Data released by the SA Revenue Service (Sars) on Monday showed that the surplus exceeded the market expectation of R3.7 billion and went beyond the R600 million deficit recorded in February on the on the back of bumper mineral and vegetable products exports.
Sars said exports rose to R98.28 billion, while imports fell 2% to R88.81 billion from a month earlier, as precious metals fell. “Exports increased from February 2018 to March 2018 by R8.27 billion (9.2%) and imports decreased from February 2018 to March 2018 by R1.8 billion (2%),” Sars said.
On a year-on-year basis, the March trade balance “is a deterioration from the R11.81 billion surplus recorded in March 2017,” Sars said, adding that the R98.28 billion exports in March were 3.1% less than the R101.48 billion exports recorded last March.
On a month-to-month basis, imports of base metals and vegetable products both increased by 19% to R1.97 billion and R715 million, respectively, Sars said.
Imports of precious metals and stones inched up 15% to R2.18 billion on a month-to-month basis, while mineral products imports reached R2.43 billion, a 12% increase, and machinery and electronics increased by R724 million. However, the import of vehicles, transport and equipment slid 9% to R1 billion.

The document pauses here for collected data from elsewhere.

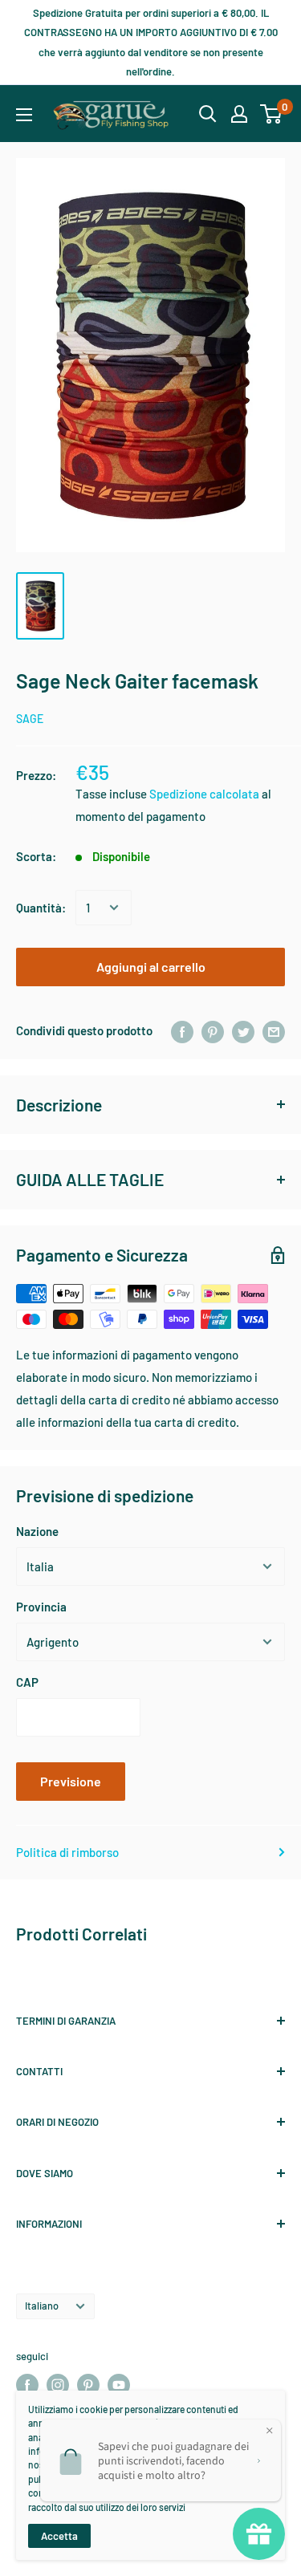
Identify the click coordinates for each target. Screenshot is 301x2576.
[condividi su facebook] (182, 1030)
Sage (29, 718)
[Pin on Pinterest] (212, 1030)
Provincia (41, 1606)
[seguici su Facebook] (27, 2385)
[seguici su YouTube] (119, 2385)
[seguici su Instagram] (58, 2385)
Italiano (42, 2305)
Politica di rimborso (67, 1852)
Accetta (59, 2535)
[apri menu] (24, 114)
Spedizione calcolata (205, 793)
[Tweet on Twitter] (243, 1030)
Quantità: (41, 907)
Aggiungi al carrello (150, 966)
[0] (272, 114)
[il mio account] (239, 114)
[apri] (208, 114)
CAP (27, 1682)
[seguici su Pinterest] (88, 2385)
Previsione (70, 1781)
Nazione (37, 1531)
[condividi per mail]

Economists at Nedbank Group Economic Unit forecast a positive outlook for the year, although the threat of a trade war between the US and China would disrupt the strong global trade momentum. “Global conditions are still favourable and will boost local exports, while the recovery in domestic demand will support imports. We still anticipate a trade surplus for 2018 as a whole, albeit smaller than 2017's.”
Gerrit van Rooyen, an analyst at NKC Research, said given that trade figures were notoriously volatile in nature, the trends evident in the trade data would likely continue, with higher exports and lower imports, and it should over the coming months boost the trade account.
“Nevertheless, it seems (given the significant year-to-date traded deficit) likely that net trade could turn out to be a drag on the first quarter’s gross domestic product, despite March’s improved trade performance. Last year’s strong trade performance has provided much-needed underlying support for the rand exchange rate, while also playing into an improved current account deficit,” said Van Rooyen.